Some of the liners hurled between the cast are absolutely priceless.

The Four Seasons is not the slapstick satire that 30 Rock was. Instead, Fey’s humour this time is as dry as a tumbleweed, and the script plunges into deep emotional murkiness, bounced up with fantastic comedic wit, and then down again. It takes audiences on a tremendously moreish ride.

Lines like “even in a throuple someone’s got to clean the air fryer” and “your face has always been loud” through to explanations to the middle-aged what sexual fluidity means. It’s all highly relatable and oh so very close to home for many. But the show is not camp. It’s not boring for a moment, and it demands reflection in between.

Fey, along with partners Lang Fisher and Tracey Wigfield, created the eight-part series as an extended replay and redo of a 1981 film by Alan Alda, who wrote, directed, and starred in the flick opposite Carol Burnett, also called The Four Seasons.

If you enjoyed The White Lotus and even shows like Modern Family and Ray Donovan, then you will love The Four Seasons.
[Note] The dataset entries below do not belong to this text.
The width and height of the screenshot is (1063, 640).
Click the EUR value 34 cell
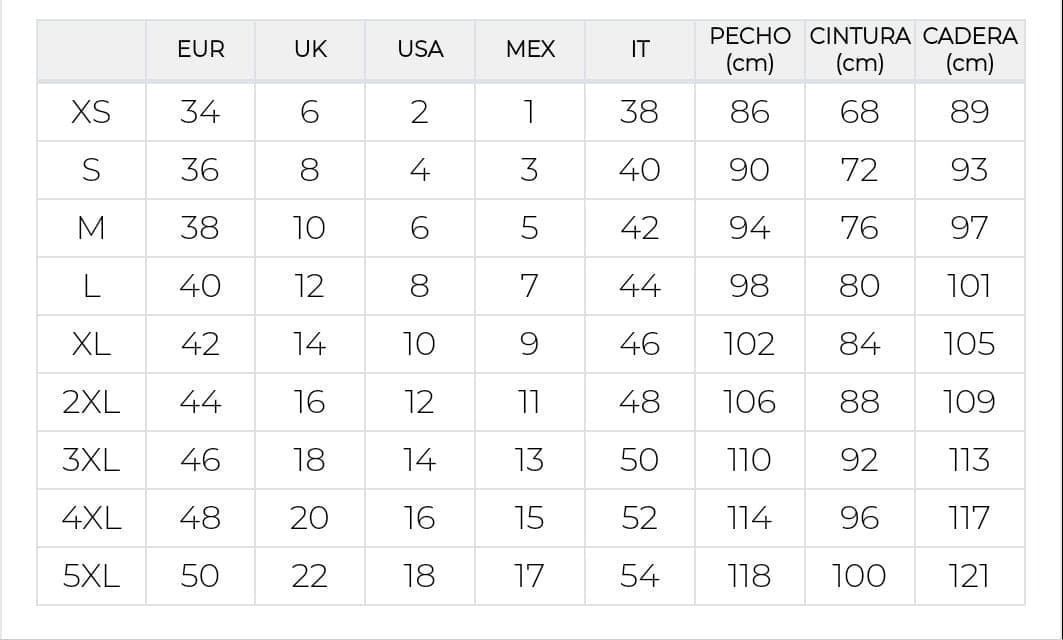pos(200,112)
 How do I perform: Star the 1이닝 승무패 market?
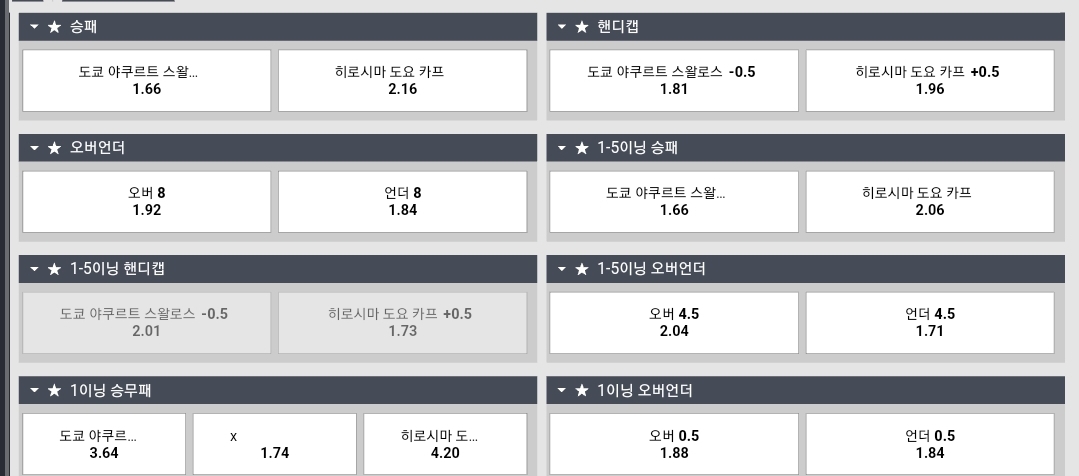(54, 391)
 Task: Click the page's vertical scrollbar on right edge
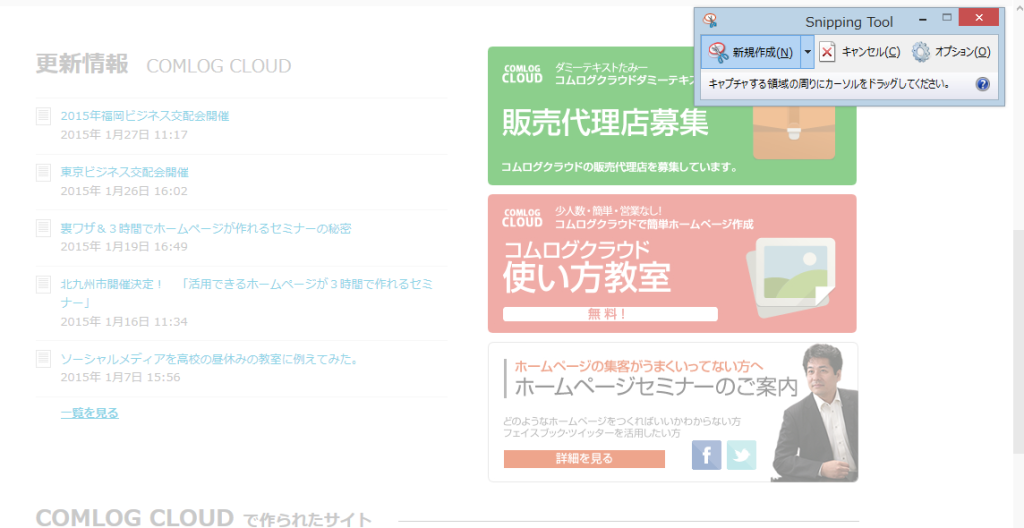coord(1017,300)

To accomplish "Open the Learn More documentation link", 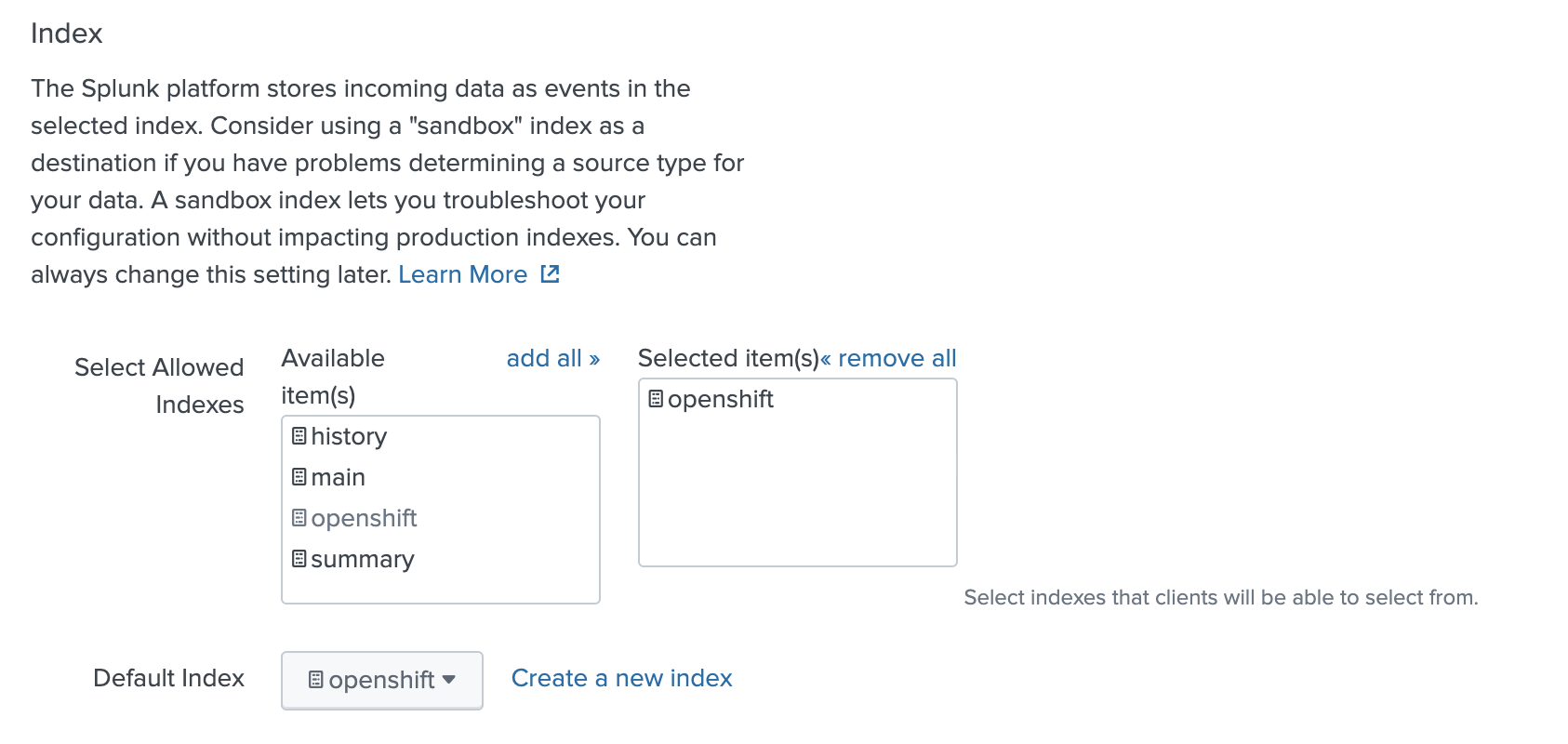I will point(462,274).
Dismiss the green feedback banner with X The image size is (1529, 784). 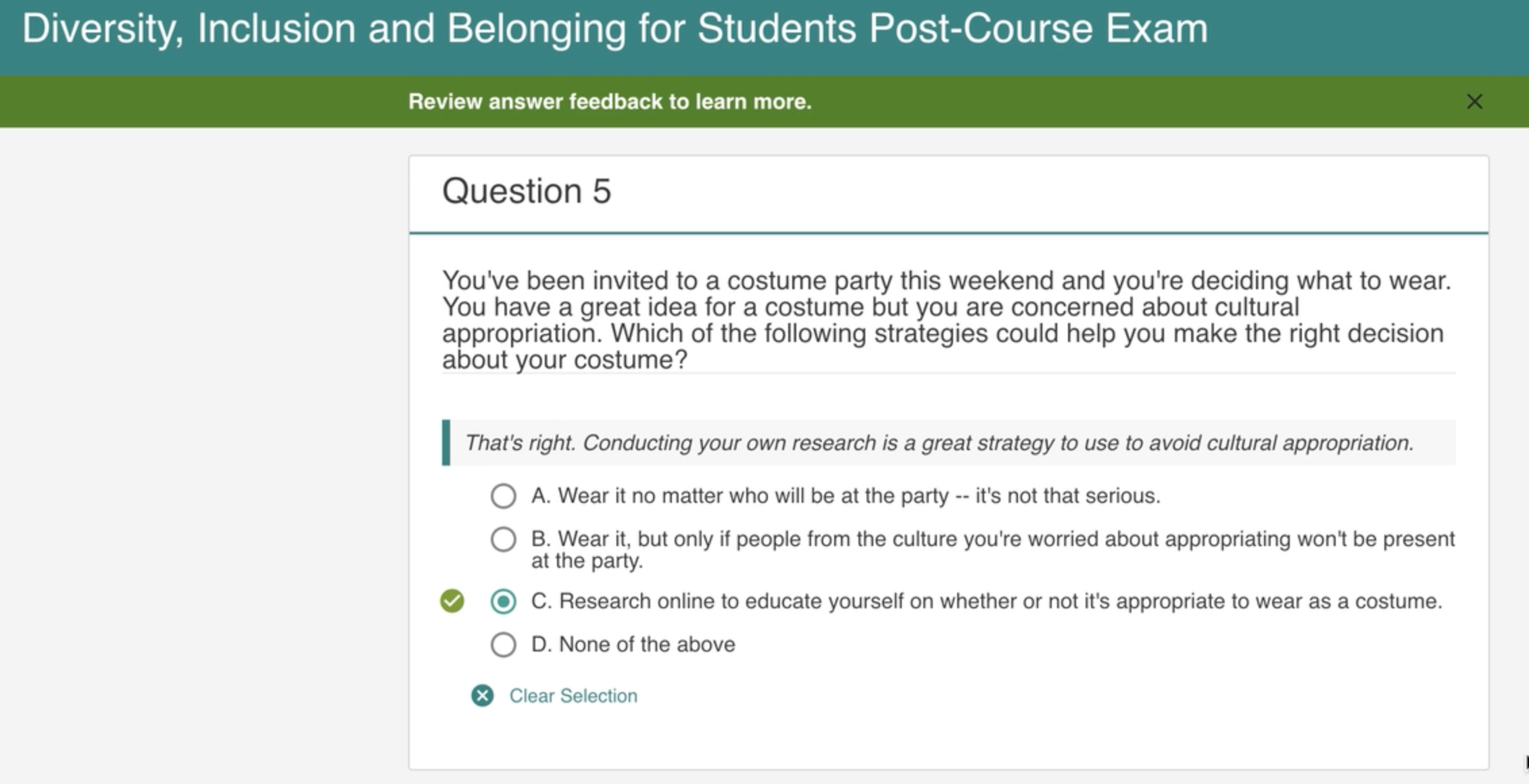1474,101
It’s light and dark, and while the final season of You may be stealing the limelight on Netflix, this is a show that must feature high on anyone’s to-watch list.

Beware of leaving the telly on when kids are around though. It’s definitely not for them. There’s nudity, talk of masturbation, all gender sexual activity and foul mouthing. It’s not dissimilar to how any adult engages, but watch The Four Seasons well after bedtime for junior.